There are many reasons for having joint bank accounts. Setting up such an account isn’t usually difficult but each joint holder should read and understand the small print before agreeing to it. A standard bank agreement treats each joint holder equally entitled to all the funds in the account and, if applicable, liable for any overdrawn amounts. However, tax treatment is different, especially where the joint holders are related.

Tax and joint ownership

There are income tax and inheritance tax (IHT) consequences for joint account holders. For this article we’re looking only at the latter, we’ll consider income tax another time. On the death of one account holder the funds in the account automatically pass to the surviving account holders without the need for it to go through the probate procedure. This can be helpful if access to the money in the account is needed to pay bills etc. until the estate is sorted. The IHT position can be trickier.

Who’s liable for the IHT?

HMRC usually treats the money in a bank account as belonging the person who contributed it. Therefore, even where there’s more than one name on the account, if only one person provides the funds they are treated as belonging to that person for IHT purposes. As you can imagine, if each account holder pays money in and takes it out for their own benefit, establishing who contributed to the balance at any one time can be near impossible.

Tip. Keep a record of who deposits and withdraws money and for what reason. A simple but clear note against each entry on the bank statement will be sufficient. In the event of an account holder’s death, this will help whoever prepares the probate and IHT forms.

Gifts of joint account funds

Where one account holder wants to share the money they have paid in with the other joint holders, special care is needed to ensure that it’s effective for IHT purposes. In two significant cases HMRC successfully argued that despite the intentions of one account holder to gift a share of the money to the others, for IHT purposes it still counted as part of their estate.

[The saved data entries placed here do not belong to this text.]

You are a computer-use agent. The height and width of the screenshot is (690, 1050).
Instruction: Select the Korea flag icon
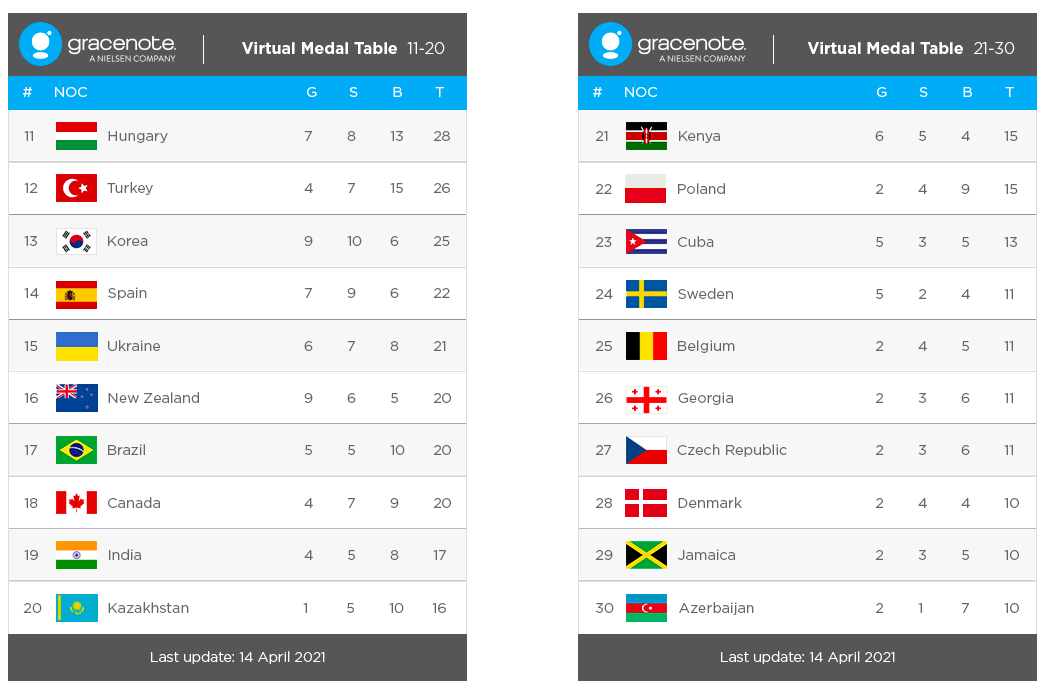tap(76, 241)
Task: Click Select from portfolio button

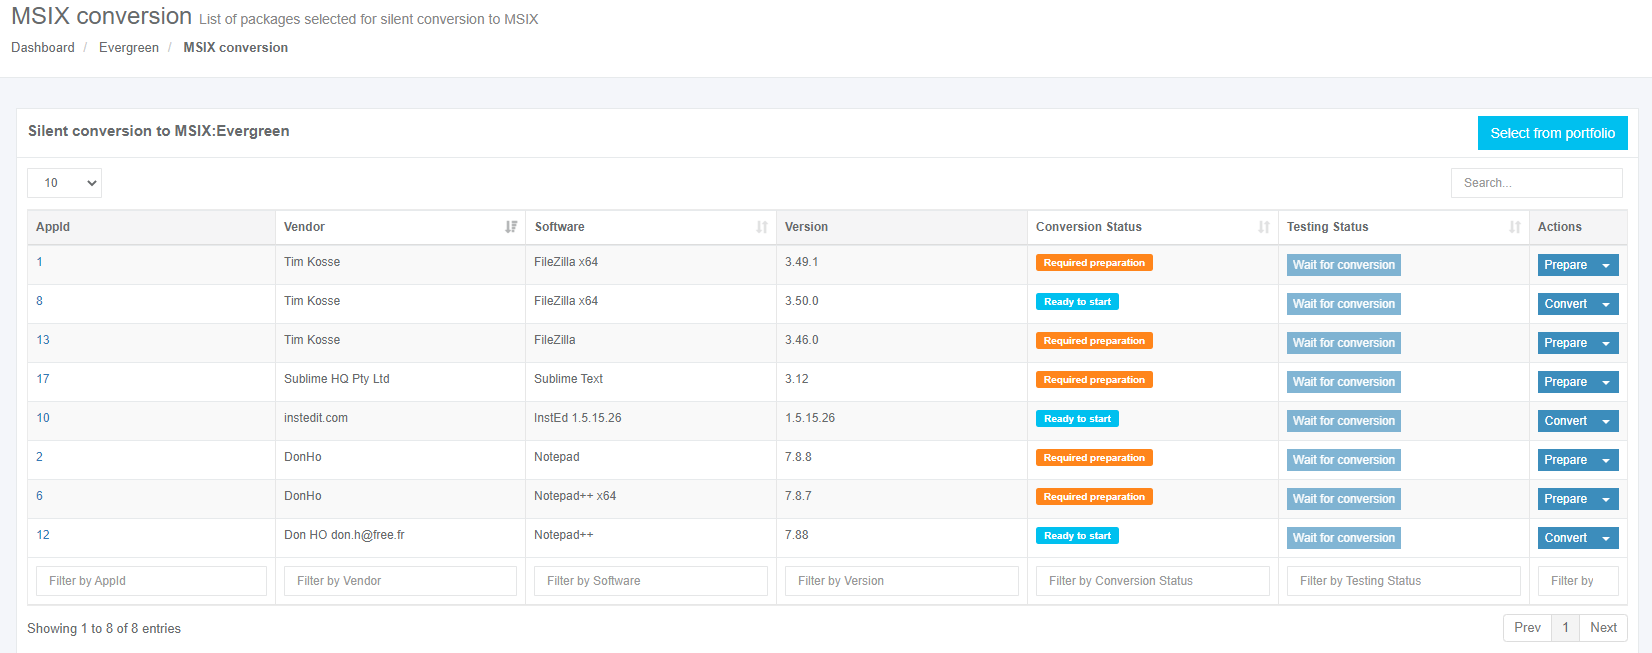Action: 1552,133
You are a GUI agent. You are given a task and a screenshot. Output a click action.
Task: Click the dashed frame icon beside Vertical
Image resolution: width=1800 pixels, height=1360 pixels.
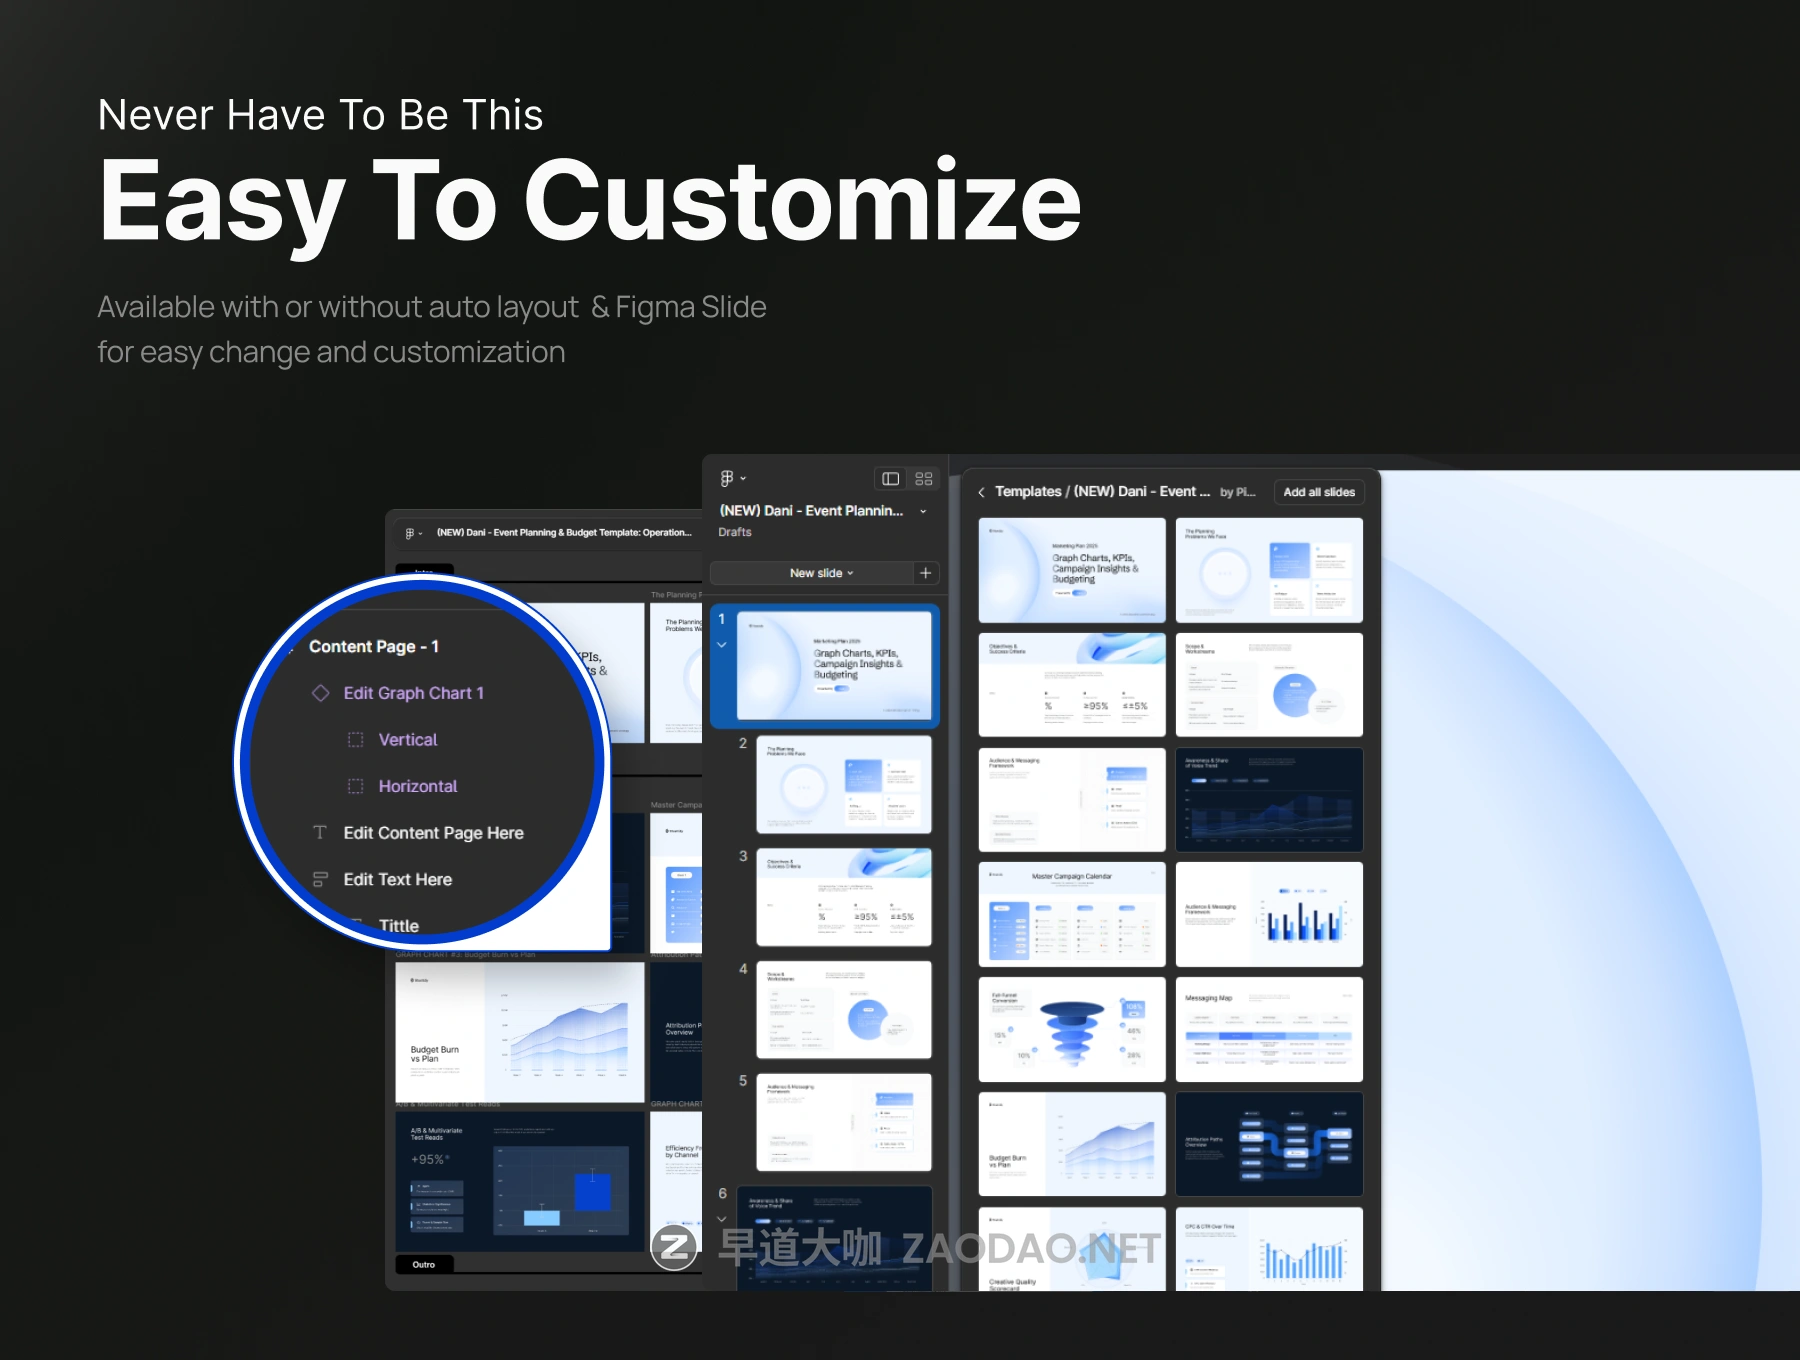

HMRC made similar arguments in both instances. Its first was that the account holder who made the gift retained the general power of authority to withdraw and use the money in the account how they wished and therefore had beneficial entitlement under s.5(2) Inheritance Tax Act 1984 . In effect, no gift had actually been made despite the intention. HMRC’s second argument was that even if gifts had been made the giver was able to use the funds at will and so “reserved a benefit” in them. Such gifts remain part of the giver’s estate for IHT purposes.

Tip. To prevent problems with HMRC it’s a good idea for joint account holders to draw up their own agreement about who has entitlement to the funds in it.

Generally, HMRC attributes the money in a bank account as belonging to the person who contributed it. This can be difficult to establish. Therefore, keep a record, e.g. a note on the bank statement, of who makes each deposit and withdrawal and for what reason. Also record any gifts of money in the account from one account holder to the other.